[Records for finding items on display]
····················
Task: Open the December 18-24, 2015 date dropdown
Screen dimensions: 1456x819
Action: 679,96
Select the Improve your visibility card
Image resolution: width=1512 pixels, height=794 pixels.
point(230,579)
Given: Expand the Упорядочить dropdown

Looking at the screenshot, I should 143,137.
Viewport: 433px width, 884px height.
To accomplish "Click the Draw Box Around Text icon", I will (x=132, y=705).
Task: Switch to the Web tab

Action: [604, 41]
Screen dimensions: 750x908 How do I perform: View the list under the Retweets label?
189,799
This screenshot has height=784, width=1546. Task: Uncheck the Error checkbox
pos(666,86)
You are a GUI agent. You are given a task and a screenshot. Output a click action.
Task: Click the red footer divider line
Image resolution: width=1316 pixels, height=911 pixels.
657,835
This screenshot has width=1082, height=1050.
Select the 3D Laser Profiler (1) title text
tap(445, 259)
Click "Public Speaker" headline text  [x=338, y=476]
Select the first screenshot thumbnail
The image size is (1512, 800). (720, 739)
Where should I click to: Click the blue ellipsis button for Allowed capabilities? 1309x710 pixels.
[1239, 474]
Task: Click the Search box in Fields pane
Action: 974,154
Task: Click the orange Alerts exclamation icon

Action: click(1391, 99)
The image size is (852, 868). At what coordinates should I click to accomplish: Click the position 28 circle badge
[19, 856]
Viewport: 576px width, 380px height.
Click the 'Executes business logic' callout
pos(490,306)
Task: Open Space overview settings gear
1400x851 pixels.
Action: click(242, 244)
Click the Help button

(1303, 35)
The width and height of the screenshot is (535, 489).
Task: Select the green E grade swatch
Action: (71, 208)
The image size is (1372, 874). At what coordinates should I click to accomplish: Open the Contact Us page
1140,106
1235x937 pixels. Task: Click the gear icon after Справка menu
····················
→ AIM: Copy every one of the records above word for word, leaving each line unchanged.

→ ANSWER FOR THIS EXERCISE:
Task: Open the December 18-24, 2015 date dropdown
Screen dimensions: 1456x819
Action: 679,96
Select the Improve your visibility card
Image resolution: width=1512 pixels, height=794 pixels.
point(230,579)
Given: Expand the Упорядочить dropdown

Looking at the screenshot, I should 143,137.
Viewport: 433px width, 884px height.
To accomplish "Click the Draw Box Around Text icon", I will (x=132, y=705).
Task: Switch to the Web tab

Action: [604, 41]
Screen dimensions: 750x908 How do I perform: View the list under the Retweets label?
189,799
This screenshot has height=784, width=1546. Task: Uncheck the Error checkbox
pos(666,86)
You are a GUI agent. You are given a task and a screenshot. Output a click action.
Task: Click the red footer divider line
Image resolution: width=1316 pixels, height=911 pixels.
657,835
This screenshot has width=1082, height=1050.
Select the 3D Laser Profiler (1) title text
tap(445, 259)
Click "Public Speaker" headline text  [x=338, y=476]
Select the first screenshot thumbnail
The image size is (1512, 800). (720, 739)
Where should I click to: Click the blue ellipsis button for Allowed capabilities? 1309x710 pixels.
[1239, 474]
Task: Click the Search box in Fields pane
Action: 974,154
Task: Click the orange Alerts exclamation icon

Action: click(1391, 99)
The image size is (852, 868). At what coordinates should I click to accomplish: Click the position 28 circle badge
[19, 856]
Viewport: 576px width, 380px height.
Click the 'Executes business logic' callout
pos(490,306)
Task: Open Space overview settings gear
1400x851 pixels.
Action: click(242, 244)
Click the Help button

(1303, 35)
The width and height of the screenshot is (535, 489).
Task: Select the green E grade swatch
Action: (71, 208)
The image size is (1372, 874). At what coordinates should I click to accomplish: Open the Contact Us page
1140,106
1235x937 pixels. Task: Click the gear icon after Справка menu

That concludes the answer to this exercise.